WORK INSTRUCTIONS: Pull out every line of the material below that contains the word "dropdown", and copy each one in full.

RECORDS PROVIDED:
################

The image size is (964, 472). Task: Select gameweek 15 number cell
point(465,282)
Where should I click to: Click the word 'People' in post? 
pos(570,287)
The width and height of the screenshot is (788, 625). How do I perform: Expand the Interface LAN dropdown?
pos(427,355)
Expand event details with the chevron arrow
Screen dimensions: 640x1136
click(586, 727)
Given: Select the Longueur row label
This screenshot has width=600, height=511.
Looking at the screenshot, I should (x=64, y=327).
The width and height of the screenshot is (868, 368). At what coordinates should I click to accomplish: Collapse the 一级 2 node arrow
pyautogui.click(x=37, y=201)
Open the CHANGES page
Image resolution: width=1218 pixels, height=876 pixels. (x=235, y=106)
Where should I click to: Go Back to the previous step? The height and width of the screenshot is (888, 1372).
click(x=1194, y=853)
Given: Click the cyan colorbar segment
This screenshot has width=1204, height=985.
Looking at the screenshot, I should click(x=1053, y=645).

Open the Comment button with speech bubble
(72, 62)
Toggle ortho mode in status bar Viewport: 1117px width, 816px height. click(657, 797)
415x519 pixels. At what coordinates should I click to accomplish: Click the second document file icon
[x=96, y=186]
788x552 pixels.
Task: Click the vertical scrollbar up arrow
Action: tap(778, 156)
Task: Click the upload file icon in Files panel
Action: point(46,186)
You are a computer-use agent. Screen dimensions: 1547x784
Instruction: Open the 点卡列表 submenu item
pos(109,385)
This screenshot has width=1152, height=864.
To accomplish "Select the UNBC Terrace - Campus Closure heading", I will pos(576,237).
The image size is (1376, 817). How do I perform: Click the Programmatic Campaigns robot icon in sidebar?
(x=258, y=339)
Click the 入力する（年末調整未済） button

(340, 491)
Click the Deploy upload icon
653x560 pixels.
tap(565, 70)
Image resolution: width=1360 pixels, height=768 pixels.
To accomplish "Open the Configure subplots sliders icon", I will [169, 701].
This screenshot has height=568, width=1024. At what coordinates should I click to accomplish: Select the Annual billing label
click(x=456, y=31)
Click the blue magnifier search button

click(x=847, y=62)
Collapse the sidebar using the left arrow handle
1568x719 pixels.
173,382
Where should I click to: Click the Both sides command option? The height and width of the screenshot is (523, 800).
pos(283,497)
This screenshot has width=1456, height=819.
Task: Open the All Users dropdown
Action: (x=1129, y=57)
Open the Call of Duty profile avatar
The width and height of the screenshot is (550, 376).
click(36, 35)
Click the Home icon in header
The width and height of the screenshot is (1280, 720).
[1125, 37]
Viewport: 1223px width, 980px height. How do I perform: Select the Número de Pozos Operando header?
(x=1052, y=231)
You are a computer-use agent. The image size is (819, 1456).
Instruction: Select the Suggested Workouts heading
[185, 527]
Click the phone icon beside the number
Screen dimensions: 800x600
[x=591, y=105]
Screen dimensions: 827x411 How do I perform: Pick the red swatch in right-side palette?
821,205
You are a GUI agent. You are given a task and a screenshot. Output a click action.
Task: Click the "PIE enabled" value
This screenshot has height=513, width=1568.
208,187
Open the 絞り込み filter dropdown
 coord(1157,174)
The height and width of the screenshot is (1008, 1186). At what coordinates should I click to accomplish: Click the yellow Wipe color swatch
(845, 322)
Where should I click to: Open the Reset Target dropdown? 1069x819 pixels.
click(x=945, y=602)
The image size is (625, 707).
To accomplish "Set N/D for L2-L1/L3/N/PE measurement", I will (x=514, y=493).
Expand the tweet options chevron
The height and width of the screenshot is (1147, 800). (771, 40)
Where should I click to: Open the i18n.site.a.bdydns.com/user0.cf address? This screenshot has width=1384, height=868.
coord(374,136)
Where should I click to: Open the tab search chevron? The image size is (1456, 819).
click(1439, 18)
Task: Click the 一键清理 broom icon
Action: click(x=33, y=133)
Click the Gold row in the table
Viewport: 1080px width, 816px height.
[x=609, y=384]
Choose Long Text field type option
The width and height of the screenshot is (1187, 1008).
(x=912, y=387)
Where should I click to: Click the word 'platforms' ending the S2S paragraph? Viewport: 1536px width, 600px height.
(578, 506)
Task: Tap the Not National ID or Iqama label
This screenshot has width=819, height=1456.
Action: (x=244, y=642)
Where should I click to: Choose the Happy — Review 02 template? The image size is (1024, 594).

################

WRITTEN ANSWER:
The width and height of the screenshot is (788, 625). How do I perform: Expand the Interface LAN dropdown?
Task: Open the All Users dropdown
Open the 絞り込み filter dropdown
Where should I click to: Open the Reset Target dropdown? 1069x819 pixels.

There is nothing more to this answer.